• _Tarefa proposta A_: Reescreva a parte do texto fornecido que começa com as palavras "Das Coisas Boas: Picar" e termina com "térmica e energética.", trocando "escritório" por "gabinete".

• _Texto fornecido_:
_____
Simpáticos, Mas Careiros

O custo de
 vida em França é praticamente igual ao de Portugal. As casas de aluguer
 em espaços urbanos andam pelos mesmos preços, as portagens, bilhetes de
 comboio e autocarro, supermercados, água, telefone, electricidade ou 
Internet, idem aspas. A única coisa que é de facto mais cara é a 
restauração: jantar ou almoçar fora aqui pode ser duas a três vezes mais
 caro do que em Portugal, dependendo dos sítios. De resto, os preços são
 idênticos, com uma diferença importante: ninguém aqui ganha abaixo do 
salário mínimo Francês, que é mais ou menos 1200 euros. Deixem-me 
escrever por extenso: mil e duzentos Euros. Por isso, se nas vossas 
voltinhas no LIDL virem pessoas muito mal vestidas a comprarem Foie-Gras
 e Trufas de Perigord, com umas quantas garrafas de Champagne Moet &
 Chandon para empurrar, não se admirem, porque é mesmo assim: os 
Portugueses são pobres, porque não protestam, nem batem o pé como os 
Franceses. Mas esperem pela pancada; por cá já se começam a fazer sentir
 os efeitos da desindustrialização, da queda do consumo e a precarização
 do trabalho e compressão dos salários avança com pezinhos de lã. Apesar
 de estar mais protegida do que os países do Sul Europeu, a França vai 
sentir a crise bancária mais tarde ou mais cedo.
 
Das Coisas Boas: Picar o Cérebro
O 
local de trabalho reflecte a ética da ONG. O escritório é minúsculo, 
está em obras, mas é todo feito sob princípios de arquitectura 
sustentável - está construído com materiais biodegradáveis ou 
recicláveis, com bom isolamento e eficiência térmica e energética. 
Madeira, palha (sim, palha, é um bom isolante), lã-de-rocha e painéis de
 aglomerado de madeira tornam o local muito agradável, faça calor ou 
frio. Todo o terreno que rodeia o escritório tem vinhas e campos de 
cultivo onde se pratica permacultura e estão ausentes pesticidas ou 
herbicidas sintéticos. Portanto, a organização não prega ecologia, 
sustentabilidade ou conhecimento científico em vão: pratica-os todos os 
dias.
_____
• _Registos apresentados_:

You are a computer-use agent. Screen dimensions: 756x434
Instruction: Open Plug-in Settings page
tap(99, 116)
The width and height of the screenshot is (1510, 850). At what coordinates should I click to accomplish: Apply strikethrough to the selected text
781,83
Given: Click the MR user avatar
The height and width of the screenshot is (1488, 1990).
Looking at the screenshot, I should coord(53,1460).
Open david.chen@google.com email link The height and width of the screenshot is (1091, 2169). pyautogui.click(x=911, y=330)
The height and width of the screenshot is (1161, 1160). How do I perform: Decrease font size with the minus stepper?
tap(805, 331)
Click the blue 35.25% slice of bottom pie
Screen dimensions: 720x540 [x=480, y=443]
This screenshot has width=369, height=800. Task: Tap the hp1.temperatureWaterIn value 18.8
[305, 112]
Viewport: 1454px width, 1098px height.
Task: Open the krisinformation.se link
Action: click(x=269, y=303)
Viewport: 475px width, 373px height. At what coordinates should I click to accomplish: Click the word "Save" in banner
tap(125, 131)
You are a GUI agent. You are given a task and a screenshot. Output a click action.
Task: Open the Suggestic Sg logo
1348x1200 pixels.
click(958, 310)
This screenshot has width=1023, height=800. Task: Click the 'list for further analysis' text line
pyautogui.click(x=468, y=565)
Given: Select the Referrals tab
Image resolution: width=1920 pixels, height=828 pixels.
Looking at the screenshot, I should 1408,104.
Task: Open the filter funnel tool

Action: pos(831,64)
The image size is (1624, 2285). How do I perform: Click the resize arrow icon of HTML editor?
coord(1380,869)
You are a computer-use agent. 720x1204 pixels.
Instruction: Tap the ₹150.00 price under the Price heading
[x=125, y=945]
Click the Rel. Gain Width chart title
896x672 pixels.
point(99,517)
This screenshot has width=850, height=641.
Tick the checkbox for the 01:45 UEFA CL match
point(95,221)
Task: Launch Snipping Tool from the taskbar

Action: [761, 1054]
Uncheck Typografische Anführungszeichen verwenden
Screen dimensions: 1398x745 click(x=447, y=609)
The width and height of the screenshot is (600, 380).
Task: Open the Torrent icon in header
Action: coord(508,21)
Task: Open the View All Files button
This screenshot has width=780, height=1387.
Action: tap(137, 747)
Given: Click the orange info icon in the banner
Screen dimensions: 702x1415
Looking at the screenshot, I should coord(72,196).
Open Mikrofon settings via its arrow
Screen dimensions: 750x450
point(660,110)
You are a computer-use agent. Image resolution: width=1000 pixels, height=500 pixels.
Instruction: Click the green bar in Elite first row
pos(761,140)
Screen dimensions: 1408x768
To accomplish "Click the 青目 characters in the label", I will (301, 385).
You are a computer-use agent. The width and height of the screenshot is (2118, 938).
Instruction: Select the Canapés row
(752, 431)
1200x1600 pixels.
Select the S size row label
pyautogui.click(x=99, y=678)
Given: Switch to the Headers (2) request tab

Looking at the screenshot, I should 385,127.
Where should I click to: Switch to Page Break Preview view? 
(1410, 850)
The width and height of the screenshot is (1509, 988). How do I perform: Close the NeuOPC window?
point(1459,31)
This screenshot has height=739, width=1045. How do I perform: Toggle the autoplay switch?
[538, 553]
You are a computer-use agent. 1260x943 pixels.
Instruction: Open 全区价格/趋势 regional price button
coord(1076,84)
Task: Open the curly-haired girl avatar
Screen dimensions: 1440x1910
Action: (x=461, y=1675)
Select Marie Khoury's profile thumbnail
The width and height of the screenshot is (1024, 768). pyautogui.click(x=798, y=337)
_____
• _Tarefa proposta B_: Copie apenas os registos que vão da linha que contém "Open david.chen@google.com email" até à linha que contém "tap(805, 331)", ambas incluídas, mantendo os pedidos. Multiplique cada coordenada das respostas por 0,65 e arredonde ao inteiro mais próximo, com as metades arredondadas para cima.

• _Resposta A_:
Das Coisas Boas: Picar o Cérebro
O 
local de trabalho reflecte a ética da ONG. O gabinete é minúsculo, 
está em obras, mas é todo feito sob princípios de arquitectura 
sustentável - está construído com materiais biodegradáveis ou 
recicláveis, com bom isolamento e eficiência térmica e energética.

• _Resposta B_:
Open david.chen@google.com email link The height and width of the screenshot is (1091, 2169). pyautogui.click(x=592, y=215)
The height and width of the screenshot is (1161, 1160). How do I perform: Decrease font size with the minus stepper?
tap(523, 215)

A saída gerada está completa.